WHAT IS EXPECTED >> If a line in the data holds the string "reply", list it.

TASK INPUT >>
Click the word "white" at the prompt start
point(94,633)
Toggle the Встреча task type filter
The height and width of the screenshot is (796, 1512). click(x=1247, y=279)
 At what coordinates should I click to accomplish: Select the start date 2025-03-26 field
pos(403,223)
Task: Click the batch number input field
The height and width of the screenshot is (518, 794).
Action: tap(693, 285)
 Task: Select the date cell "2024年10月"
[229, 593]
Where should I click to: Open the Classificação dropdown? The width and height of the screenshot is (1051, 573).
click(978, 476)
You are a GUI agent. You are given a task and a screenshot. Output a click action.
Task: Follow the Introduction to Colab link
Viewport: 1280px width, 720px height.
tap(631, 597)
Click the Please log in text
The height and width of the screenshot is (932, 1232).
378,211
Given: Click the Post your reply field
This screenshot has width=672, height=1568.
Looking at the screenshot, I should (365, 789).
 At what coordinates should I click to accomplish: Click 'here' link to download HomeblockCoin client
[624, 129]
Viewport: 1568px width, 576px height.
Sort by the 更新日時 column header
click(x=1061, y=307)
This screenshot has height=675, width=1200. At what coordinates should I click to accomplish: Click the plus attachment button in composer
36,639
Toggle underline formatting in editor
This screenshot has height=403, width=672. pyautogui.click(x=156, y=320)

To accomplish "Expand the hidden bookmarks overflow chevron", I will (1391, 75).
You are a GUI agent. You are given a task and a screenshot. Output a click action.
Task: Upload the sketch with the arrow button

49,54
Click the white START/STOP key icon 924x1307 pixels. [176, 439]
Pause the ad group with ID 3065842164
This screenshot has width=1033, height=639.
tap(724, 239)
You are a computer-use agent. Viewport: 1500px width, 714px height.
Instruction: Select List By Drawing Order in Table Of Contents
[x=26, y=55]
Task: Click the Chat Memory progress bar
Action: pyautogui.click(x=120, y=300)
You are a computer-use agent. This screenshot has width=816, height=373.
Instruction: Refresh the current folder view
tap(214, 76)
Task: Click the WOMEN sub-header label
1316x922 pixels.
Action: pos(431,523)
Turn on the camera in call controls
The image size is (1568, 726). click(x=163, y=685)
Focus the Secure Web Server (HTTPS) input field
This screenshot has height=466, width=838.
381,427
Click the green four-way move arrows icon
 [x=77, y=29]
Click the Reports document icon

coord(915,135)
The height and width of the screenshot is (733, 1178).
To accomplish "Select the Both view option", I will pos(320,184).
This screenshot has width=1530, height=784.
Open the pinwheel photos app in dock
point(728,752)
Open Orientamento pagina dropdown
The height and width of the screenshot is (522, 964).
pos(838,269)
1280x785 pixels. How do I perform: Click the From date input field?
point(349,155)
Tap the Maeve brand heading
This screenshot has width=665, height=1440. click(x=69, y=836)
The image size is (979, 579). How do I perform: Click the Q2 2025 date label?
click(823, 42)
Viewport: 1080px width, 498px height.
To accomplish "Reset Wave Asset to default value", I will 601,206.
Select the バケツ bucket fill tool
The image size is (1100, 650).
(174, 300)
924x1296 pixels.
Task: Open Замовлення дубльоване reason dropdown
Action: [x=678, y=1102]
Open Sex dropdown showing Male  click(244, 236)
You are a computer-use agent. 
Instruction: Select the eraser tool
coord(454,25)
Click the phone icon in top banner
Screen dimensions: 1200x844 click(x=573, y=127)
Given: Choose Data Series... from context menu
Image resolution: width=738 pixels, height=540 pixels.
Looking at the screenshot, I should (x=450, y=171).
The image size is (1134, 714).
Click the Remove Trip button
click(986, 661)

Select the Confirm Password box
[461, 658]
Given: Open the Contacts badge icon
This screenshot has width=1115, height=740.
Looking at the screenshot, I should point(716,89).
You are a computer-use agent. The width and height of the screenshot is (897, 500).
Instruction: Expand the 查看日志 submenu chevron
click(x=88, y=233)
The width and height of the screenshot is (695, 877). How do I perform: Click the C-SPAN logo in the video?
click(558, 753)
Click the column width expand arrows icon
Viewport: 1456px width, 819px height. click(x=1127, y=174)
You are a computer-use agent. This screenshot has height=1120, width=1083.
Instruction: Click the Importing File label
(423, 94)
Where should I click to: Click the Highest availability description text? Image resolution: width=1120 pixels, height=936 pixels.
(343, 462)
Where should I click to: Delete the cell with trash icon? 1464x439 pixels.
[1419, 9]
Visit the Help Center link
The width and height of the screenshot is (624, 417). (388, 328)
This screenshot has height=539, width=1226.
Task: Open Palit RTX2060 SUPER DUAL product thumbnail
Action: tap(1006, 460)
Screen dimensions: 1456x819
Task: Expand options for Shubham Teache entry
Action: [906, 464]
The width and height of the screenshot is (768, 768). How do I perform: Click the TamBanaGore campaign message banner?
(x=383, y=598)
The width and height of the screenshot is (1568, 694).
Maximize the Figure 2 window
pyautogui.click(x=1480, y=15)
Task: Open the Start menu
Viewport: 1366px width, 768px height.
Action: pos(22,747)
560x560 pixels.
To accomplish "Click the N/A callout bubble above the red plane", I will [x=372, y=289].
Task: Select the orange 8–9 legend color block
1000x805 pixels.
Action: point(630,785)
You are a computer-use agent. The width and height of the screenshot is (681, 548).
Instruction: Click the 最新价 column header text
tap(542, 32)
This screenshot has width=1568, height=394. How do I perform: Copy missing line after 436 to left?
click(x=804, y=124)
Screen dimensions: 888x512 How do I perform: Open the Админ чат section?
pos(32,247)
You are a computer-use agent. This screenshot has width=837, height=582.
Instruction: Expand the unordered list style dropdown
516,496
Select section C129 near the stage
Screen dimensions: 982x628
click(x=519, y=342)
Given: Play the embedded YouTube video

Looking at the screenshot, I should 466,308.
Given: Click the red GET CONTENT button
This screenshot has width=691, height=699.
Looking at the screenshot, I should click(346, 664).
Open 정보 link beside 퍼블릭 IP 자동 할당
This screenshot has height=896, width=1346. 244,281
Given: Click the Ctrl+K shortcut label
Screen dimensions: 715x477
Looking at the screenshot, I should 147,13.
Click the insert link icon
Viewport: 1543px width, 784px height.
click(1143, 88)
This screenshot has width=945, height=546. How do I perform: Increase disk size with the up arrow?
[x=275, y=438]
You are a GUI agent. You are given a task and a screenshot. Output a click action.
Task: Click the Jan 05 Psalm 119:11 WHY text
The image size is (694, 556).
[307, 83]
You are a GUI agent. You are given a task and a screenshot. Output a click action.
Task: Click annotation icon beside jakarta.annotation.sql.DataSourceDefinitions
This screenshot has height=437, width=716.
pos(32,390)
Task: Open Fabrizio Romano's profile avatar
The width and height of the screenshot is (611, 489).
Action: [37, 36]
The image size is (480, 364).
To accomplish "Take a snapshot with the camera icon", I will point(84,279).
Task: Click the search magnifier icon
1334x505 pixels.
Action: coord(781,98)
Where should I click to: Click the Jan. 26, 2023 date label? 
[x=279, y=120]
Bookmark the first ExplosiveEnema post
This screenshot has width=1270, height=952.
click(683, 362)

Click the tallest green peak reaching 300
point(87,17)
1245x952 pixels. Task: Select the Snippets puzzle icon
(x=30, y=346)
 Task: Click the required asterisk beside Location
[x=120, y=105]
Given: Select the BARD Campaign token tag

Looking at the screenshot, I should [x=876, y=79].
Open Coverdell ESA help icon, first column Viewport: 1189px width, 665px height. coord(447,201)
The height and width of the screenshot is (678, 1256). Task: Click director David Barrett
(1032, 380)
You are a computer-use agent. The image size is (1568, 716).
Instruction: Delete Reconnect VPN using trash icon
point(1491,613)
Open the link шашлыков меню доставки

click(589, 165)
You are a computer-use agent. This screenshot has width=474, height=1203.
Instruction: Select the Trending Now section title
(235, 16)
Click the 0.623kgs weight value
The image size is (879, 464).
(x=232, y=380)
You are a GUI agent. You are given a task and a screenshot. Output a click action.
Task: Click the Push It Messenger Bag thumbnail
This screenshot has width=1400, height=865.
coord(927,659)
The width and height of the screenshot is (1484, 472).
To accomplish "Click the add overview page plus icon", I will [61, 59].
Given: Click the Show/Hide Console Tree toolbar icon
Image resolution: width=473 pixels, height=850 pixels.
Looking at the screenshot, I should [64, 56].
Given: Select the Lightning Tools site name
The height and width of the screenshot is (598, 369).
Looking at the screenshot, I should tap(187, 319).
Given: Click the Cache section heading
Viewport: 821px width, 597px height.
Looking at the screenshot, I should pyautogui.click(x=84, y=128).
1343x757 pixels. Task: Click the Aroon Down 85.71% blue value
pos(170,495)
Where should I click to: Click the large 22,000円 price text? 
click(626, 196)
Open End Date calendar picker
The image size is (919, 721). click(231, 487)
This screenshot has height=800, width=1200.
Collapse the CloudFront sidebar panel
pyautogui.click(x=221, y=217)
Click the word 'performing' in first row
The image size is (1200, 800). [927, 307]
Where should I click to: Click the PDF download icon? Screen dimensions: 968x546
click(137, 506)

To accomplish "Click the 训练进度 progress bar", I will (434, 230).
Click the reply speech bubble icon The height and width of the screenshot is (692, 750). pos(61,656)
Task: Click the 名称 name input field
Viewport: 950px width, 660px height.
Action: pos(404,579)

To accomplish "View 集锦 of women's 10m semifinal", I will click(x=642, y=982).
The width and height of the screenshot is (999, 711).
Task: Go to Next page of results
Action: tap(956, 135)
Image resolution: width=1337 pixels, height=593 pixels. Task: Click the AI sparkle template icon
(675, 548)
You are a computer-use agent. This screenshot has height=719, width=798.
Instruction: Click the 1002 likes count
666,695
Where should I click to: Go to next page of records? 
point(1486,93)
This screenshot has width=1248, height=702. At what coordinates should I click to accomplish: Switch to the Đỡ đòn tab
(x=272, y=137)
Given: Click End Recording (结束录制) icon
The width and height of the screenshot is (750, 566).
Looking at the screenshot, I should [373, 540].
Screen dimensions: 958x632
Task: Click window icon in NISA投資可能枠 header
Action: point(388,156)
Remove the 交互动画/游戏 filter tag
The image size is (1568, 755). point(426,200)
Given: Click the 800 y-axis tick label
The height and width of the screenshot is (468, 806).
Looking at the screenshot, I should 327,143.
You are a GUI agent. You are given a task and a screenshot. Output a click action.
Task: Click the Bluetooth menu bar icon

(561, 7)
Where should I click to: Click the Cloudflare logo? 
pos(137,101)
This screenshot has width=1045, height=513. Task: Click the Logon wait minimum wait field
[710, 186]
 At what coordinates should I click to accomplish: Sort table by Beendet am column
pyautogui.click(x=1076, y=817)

TASK RESPONSE >>
Given: Click the Post your reply field
Click the reply speech bubble icon The height and width of the screenshot is (692, 750). pos(61,656)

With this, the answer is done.